==== Records to process

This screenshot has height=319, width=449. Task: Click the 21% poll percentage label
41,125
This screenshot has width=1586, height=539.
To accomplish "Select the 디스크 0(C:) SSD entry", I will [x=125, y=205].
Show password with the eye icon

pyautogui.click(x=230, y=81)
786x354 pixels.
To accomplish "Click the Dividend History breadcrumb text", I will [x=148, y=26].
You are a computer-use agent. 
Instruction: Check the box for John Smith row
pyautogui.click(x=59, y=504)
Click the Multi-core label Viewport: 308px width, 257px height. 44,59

========

Your goal
In full and without alteration, transcribe the listing above.

Written solution
This screenshot has height=319, width=449. Task: Click the 21% poll percentage label
41,125
This screenshot has width=1586, height=539.
To accomplish "Select the 디스크 0(C:) SSD entry", I will [x=125, y=205].
Show password with the eye icon

pyautogui.click(x=230, y=81)
786x354 pixels.
To accomplish "Click the Dividend History breadcrumb text", I will [x=148, y=26].
You are a computer-use agent. 
Instruction: Check the box for John Smith row
pyautogui.click(x=59, y=504)
Click the Multi-core label Viewport: 308px width, 257px height. 44,59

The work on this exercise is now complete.